Policymakers have failed to heed message on guidance

Bank of England chief economist Spencer Dale says policy tightening will probably be slower than after previous recessions and investors may have failed to heed the message of policymakers’ forward guidance.

Policymakers have failed to heed message on guidance

“If the financial markets are pricing in a sharp rise because they think in the past, every time the economy’s growing quickly the bank’s raised interest rates, I think they should think again,” Mr Dale said at an event in London yesterday.

“Our forward guidance says clearly that’s not the case.”

Bank of England governor Mark Carney introduced guidance in August, saying policymakers will keep the key interest rate at a record low of 0.5%, at least until unemployment drops to 7% from its current standing of 7.7%.

While the central bank forecasts that the threshold won’t be reached until late 2016, investors are betting on a rate increase before then.

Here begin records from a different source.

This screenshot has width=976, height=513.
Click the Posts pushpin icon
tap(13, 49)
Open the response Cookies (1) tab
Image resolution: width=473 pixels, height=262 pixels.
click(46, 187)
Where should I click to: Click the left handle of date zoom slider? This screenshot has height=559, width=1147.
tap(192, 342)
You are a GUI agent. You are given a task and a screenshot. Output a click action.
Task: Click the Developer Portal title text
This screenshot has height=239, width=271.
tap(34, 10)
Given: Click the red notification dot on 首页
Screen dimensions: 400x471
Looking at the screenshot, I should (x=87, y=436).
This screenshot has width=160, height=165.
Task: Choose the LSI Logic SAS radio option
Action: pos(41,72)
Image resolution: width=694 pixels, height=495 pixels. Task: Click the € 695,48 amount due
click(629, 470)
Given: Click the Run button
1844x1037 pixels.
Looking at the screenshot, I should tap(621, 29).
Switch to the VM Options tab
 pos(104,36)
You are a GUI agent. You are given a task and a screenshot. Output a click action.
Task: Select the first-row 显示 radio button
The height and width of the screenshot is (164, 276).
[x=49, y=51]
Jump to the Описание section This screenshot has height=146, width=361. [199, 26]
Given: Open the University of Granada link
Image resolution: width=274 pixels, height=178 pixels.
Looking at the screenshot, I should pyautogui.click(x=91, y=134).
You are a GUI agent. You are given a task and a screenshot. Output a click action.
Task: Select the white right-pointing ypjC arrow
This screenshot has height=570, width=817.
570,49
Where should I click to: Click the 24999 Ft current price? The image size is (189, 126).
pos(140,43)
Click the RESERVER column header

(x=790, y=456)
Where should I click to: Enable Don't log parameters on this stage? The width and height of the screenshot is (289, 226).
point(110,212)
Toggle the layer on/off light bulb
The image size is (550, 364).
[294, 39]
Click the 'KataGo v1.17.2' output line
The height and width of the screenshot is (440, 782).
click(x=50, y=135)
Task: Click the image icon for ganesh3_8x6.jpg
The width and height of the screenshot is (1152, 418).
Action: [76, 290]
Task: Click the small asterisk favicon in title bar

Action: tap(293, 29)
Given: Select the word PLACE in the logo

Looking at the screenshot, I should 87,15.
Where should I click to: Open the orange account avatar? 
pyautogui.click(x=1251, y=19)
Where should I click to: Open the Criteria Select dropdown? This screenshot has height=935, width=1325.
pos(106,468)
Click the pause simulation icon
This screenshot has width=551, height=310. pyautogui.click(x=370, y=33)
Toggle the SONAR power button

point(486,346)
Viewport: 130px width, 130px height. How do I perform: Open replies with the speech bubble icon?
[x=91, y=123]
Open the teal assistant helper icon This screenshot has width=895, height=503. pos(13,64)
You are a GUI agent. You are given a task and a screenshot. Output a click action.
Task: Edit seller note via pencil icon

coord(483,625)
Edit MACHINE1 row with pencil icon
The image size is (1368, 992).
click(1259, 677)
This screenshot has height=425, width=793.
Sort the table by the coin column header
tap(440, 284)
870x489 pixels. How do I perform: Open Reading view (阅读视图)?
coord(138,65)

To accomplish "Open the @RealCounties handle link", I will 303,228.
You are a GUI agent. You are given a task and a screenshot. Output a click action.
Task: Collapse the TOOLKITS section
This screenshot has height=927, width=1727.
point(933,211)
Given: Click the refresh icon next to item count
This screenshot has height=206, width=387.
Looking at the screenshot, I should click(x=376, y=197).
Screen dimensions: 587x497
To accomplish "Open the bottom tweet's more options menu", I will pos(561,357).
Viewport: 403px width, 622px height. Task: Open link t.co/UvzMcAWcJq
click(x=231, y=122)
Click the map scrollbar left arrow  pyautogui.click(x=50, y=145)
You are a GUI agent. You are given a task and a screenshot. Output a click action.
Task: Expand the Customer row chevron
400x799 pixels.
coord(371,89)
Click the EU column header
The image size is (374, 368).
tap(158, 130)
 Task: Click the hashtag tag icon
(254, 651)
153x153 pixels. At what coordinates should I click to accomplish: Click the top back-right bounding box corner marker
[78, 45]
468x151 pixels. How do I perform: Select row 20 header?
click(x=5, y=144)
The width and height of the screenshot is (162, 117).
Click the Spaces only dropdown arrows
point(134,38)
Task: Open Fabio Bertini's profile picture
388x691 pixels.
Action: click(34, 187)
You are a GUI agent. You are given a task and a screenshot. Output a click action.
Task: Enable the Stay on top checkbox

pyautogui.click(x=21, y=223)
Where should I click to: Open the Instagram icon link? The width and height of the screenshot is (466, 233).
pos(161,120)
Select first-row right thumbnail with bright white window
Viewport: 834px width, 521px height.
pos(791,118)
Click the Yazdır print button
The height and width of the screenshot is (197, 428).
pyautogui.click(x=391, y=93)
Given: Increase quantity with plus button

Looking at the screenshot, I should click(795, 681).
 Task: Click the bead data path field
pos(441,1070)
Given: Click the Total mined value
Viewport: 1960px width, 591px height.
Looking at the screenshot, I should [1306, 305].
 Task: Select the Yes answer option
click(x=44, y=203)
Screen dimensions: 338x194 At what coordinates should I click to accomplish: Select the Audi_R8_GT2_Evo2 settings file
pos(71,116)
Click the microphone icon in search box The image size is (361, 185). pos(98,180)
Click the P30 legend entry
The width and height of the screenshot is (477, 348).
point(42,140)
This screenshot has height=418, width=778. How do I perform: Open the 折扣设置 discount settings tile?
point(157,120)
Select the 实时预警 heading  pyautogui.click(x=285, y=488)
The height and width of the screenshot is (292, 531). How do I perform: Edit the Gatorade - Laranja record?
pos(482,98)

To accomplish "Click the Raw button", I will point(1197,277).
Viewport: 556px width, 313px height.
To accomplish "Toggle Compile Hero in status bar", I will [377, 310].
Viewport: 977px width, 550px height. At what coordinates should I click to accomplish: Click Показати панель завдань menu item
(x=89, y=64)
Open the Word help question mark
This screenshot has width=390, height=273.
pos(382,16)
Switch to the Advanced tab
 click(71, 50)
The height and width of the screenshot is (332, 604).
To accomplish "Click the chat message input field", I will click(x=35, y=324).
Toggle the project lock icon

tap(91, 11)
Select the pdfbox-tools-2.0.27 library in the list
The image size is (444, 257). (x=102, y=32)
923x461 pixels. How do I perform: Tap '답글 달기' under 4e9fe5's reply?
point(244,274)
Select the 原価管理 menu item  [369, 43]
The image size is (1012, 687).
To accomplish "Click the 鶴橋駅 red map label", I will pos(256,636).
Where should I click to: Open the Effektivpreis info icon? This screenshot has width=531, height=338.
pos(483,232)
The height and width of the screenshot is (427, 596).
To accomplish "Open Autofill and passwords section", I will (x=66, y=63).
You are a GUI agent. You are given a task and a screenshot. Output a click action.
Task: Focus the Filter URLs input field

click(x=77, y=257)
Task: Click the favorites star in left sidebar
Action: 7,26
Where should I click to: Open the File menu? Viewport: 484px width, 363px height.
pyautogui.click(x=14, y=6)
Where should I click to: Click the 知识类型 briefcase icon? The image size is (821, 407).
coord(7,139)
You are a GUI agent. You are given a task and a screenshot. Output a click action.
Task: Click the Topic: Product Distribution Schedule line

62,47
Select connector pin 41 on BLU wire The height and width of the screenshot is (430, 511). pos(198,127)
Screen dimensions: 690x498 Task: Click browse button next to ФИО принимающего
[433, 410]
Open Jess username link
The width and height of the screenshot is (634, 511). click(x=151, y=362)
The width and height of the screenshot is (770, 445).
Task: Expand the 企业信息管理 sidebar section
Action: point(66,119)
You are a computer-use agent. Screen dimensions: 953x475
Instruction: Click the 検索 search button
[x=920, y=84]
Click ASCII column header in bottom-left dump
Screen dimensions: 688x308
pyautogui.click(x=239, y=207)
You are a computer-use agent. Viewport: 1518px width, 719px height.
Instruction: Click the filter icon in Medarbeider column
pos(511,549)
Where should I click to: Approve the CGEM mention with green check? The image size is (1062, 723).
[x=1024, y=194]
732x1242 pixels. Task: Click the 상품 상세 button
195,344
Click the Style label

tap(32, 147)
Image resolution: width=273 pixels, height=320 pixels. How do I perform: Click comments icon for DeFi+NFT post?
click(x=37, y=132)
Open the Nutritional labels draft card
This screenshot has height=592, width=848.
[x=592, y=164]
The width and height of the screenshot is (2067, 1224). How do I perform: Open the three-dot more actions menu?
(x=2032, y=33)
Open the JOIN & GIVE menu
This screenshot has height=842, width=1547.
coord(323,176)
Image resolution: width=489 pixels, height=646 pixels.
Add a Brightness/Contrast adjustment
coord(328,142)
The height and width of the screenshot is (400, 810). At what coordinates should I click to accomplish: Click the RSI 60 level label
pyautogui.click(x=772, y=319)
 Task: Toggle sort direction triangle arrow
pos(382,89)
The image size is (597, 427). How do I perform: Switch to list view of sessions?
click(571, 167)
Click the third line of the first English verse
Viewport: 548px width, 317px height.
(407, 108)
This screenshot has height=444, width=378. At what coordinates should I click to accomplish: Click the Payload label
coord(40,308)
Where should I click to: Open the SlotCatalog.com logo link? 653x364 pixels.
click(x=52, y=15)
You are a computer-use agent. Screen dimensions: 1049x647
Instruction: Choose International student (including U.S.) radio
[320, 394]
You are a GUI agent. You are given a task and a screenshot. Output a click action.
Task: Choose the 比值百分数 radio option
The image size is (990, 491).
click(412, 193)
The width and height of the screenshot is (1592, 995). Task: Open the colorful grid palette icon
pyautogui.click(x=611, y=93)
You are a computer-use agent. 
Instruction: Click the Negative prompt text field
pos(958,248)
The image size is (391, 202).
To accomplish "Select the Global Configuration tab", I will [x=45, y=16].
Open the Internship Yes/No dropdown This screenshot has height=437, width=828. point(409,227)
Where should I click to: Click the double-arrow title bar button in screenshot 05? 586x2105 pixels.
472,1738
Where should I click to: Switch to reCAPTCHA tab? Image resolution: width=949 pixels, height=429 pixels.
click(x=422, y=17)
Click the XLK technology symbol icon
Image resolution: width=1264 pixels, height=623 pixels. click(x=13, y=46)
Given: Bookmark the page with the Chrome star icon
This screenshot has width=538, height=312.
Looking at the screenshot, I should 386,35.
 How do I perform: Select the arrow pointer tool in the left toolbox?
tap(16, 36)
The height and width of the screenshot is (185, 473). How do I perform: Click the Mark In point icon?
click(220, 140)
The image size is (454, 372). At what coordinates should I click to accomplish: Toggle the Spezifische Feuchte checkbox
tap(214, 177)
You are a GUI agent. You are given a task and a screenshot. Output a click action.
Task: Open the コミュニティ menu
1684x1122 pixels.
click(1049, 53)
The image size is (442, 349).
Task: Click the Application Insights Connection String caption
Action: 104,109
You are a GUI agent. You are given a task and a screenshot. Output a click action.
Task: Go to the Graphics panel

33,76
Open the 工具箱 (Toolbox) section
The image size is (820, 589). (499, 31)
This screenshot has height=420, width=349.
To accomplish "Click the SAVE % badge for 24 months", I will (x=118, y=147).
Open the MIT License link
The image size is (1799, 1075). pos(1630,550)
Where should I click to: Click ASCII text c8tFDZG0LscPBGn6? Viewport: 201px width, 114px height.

Mr Dale also said investors are wrong to link the current policy outlook in the UK with that of the US Federal Reserve just because they have “synchronised” in the past.

“The US is about two to three years ahead of us in terms of the state of their recovery,” he said at the event.

Mr Dale said the Bank of England’s guidance structure reflects uncertainty on the monetary policy committee on the path of recovery and a “best guess that it’s as likely as not” to reach the threshold before the end of 2016.

“What the monetary policy committee has said is ‘we don’t know how quickly and the extent to which productivity will come back, so we’re relatively uncertain about how long interest rates will be kept low’,” he said.

“For that reason I don’t know how big the implicit effective output gap is. By feeding off of unemployment, I can remain agnostic.”